- TASKS TO PERFORM -
A - Please answer these questions from the gaming text:
(i) According to Howlongtobeat, how long does the Halo Infinite campaign take?
(ii) What did the writer lower to get the tank out of the enemy base?
(iii) Which game did the writer return to after finishing Halo?
B - Quote the gaming text word for word. Start at the words "Shibuya isn’t my" and end after "and look around.".

- TEXT PROVIDED -
=== Section Start ===
Shibuya isn’t my favorite city in Japan, but I’ve spent a fair bit of time there in both real life and various virtual versions, and I really liked the version on offer here.  It isn’t a block-for-block recreation, but it’s close enough to make little difference and the art team worked overtime to make sure that it felt real and lived-in.

You know, if you take a second between rescuing lost spirits and sending vengeful spirits to the after-afterlife to stop and look around.

I followed that up with Halo Infinite, a game I wasn’t at all certain would survive the transition from a generally-linear FPS.

Short version: It survived and was a genuine blast to play, though I got a little annoyed when the last few missions dumped me back into an extremely linear sequence.  I think I COULD have fast traveled out and gone back to the over world to spend time checking icons off a map, but it didn’t feel right.

That aside, the whole thing felt like a massive playground, albeit in a slightly rough neighborhood.  Zeta Halo is covered with bases to capture and stuff to collect and very rarely gives you any grief about the methods you use to accomplish your goals.

Case in point: At one point, I happened upon an enemy tank in an enemy base, and used it to pound the stuffing out of a bunch of Totally Not Covenant Because We’re At Peace With the Covenant dudes in said base, and it was Good Times listening to all of the bad guys shouting at each other about how they would like to get me out of the tank and would someone do something about the tank.

Then I realized that I could lower a gate and get the tank OUT of the base, and drive it around the map – albeit, quite slowly – and that having a tank made many other activities entirely trivial.  Cheap?  Yes.  But nothing stopped me, and shelling enemy bases into goo while not actually being in any particular risk never failed to put the biggest smile on my face.

I think there are a lot of games developed with the philosophy that you can have a tank, yes, here, where we intend you to have the tank, but if you try to take the tank anywhere not intended we are going to have some extremely sturdy bollards preventing you from doing this.  Halo just shrugs and says, sure, until it blows up you can go wild with the tank.

Also the screams of Grunts when you hit them with your electrified grappling hook never got old.  I’m not sure I’m a good person but mmmmm so satisfying.

Howlongtobeat tells me that you can clock the Halo Infinite campaign in under 11 hours, and I spent over twice that running around doing hashtag-JustSpartanThings.

I don’t THINK hearing “Spartan, spartan, spartan” over and over again during the course of the Halo campaign had any bearing on my decision to go back to Assassin’s Creed: Odyssey after Halo was over, but now that I’m thinking about it I’m not able to entirely rule it out.
=== Section End ===
Stored items
=== Section Start ===
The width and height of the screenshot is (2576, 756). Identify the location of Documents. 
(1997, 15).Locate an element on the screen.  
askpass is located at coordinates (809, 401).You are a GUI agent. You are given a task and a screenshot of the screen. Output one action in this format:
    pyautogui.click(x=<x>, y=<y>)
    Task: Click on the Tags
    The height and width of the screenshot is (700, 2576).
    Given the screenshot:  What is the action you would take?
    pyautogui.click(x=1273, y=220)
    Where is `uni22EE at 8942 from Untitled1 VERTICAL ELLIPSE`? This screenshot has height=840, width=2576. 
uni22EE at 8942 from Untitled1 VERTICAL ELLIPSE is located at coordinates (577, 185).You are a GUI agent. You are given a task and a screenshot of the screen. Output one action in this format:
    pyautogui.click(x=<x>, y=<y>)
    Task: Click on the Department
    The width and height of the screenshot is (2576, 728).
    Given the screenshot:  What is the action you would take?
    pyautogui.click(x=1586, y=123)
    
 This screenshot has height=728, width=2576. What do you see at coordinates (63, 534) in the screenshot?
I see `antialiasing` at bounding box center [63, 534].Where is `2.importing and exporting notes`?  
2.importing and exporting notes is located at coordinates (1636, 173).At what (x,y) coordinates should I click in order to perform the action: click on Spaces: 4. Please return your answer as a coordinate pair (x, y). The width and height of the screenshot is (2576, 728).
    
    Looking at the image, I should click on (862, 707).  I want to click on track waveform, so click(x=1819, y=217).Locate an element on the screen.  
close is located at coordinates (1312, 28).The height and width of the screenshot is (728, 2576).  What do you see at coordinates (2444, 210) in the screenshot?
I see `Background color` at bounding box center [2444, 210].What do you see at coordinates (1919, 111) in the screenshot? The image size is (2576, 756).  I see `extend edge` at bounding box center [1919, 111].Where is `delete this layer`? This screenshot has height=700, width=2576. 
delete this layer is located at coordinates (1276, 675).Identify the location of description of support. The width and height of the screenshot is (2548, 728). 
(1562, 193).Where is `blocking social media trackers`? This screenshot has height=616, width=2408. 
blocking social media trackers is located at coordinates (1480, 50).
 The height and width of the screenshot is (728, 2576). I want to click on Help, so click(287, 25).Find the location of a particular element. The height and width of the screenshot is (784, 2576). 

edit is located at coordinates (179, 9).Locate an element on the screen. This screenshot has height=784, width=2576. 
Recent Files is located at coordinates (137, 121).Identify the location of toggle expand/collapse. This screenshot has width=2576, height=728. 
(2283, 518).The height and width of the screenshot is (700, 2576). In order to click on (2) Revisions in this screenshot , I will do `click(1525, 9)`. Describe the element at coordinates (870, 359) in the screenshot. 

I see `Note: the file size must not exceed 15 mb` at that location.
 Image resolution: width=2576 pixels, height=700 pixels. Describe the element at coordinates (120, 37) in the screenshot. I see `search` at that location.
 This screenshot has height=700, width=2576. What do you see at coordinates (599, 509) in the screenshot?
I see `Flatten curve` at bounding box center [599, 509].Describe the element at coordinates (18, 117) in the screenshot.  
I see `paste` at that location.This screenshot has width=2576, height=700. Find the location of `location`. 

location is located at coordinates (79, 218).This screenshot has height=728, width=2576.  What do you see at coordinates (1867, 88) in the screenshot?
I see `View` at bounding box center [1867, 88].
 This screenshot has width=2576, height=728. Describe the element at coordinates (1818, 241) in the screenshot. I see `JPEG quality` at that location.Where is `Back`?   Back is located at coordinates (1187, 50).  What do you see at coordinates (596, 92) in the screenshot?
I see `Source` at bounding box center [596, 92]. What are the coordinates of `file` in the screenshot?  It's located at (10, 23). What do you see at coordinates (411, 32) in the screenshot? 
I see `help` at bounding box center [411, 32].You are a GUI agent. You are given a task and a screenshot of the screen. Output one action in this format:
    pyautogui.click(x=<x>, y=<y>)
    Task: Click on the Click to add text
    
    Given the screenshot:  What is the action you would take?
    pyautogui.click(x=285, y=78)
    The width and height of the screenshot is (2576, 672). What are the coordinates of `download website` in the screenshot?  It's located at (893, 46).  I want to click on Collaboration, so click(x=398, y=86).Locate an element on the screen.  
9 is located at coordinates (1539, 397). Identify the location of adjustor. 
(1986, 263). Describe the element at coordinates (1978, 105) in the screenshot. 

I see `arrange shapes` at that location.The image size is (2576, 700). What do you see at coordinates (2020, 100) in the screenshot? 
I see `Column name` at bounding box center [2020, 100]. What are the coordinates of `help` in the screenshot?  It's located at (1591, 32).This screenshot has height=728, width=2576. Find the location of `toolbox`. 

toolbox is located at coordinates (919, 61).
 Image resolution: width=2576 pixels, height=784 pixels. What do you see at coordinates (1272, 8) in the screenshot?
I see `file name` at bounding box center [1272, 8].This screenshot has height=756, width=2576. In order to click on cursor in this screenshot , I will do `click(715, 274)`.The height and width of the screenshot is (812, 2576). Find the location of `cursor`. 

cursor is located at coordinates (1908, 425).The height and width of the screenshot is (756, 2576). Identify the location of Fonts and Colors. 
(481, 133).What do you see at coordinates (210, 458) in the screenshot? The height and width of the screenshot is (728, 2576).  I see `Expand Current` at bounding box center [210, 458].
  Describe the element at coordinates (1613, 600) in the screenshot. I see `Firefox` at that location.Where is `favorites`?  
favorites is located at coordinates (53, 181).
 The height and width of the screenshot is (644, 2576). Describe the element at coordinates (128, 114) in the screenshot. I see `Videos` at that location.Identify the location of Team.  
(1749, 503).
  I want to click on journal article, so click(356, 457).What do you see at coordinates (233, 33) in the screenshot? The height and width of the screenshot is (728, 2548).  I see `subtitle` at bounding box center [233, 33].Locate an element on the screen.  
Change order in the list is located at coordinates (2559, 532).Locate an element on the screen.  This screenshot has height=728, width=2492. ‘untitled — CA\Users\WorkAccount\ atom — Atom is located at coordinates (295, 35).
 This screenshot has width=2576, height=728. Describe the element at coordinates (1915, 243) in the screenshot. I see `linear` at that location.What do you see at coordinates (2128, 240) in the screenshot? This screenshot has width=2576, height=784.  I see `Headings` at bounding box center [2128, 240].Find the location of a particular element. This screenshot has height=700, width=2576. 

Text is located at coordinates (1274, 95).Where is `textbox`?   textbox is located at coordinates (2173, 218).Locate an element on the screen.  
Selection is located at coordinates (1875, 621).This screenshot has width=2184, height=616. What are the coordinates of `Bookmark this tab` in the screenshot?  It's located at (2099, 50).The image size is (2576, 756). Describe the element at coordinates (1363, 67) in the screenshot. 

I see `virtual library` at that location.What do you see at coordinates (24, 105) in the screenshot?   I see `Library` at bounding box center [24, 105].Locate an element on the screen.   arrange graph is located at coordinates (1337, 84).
=== Section End ===
- ANSWERS BY TASK -
A -
(i) Under 11 hours.
(ii) A gate.
(iii) Assassin's Creed: Odyssey.

B -
Shibuya isn’t my favorite city in Japan, but I’ve spent a fair bit of time there in both real life and various virtual versions, and I really liked the version on offer here.  It isn’t a block-for-block recreation, but it’s close enough to make little difference and the art team worked overtime to make sure that it felt real and lived-in.

You know, if you take a second between rescuing lost spirits and sending vengeful spirits to the after-afterlife to stop and look around.